PROBLEM TO WORK ON: Copy exactly the stretch of lines from the one holding "485x684 pixels. Task: Sort" through the last line of the data below, inclusive. Leave out pictures.

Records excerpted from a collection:
= = = = = = =

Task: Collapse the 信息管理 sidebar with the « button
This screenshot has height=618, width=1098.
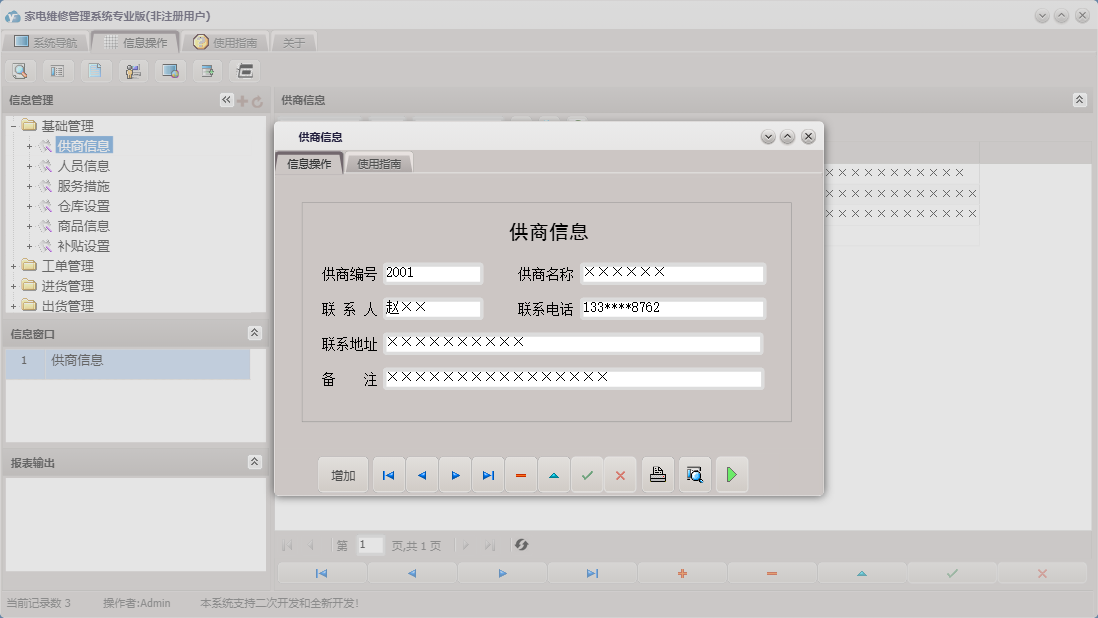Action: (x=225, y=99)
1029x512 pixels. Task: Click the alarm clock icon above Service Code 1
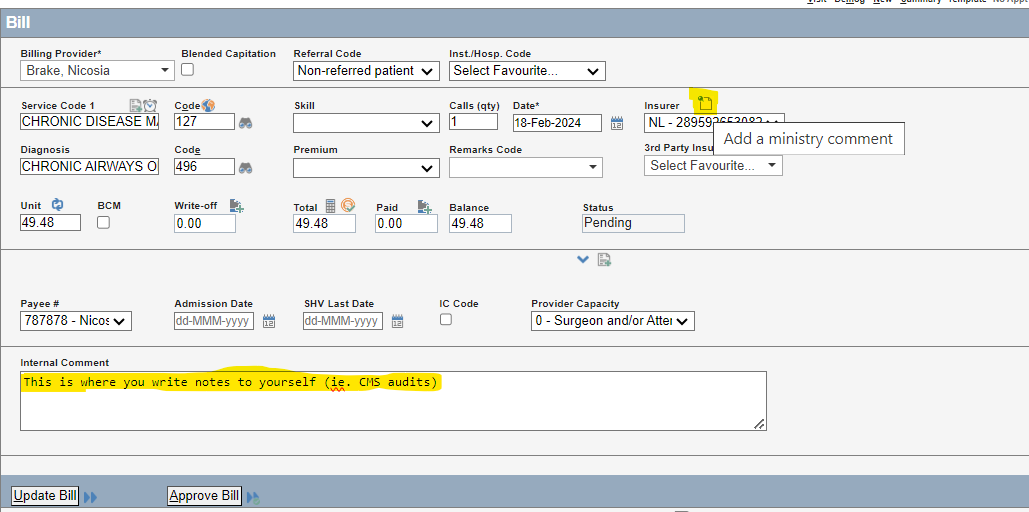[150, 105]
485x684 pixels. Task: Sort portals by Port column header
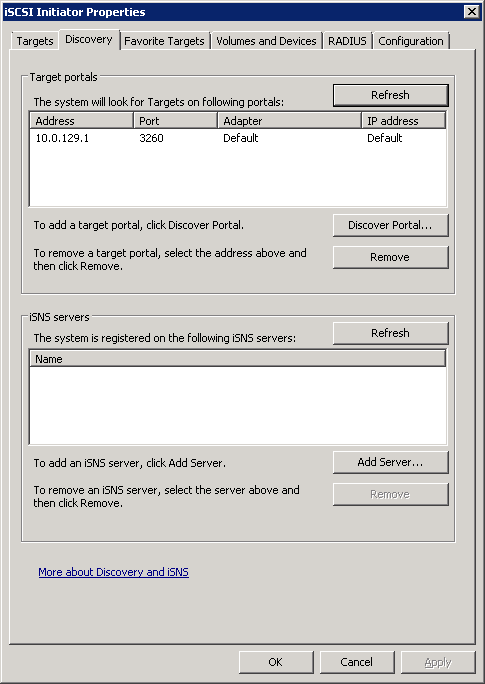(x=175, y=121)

= = = = = = =

RESPONSE FOR THIS EXERCISE:
485x684 pixels. Task: Sort portals by Port column header
(x=175, y=121)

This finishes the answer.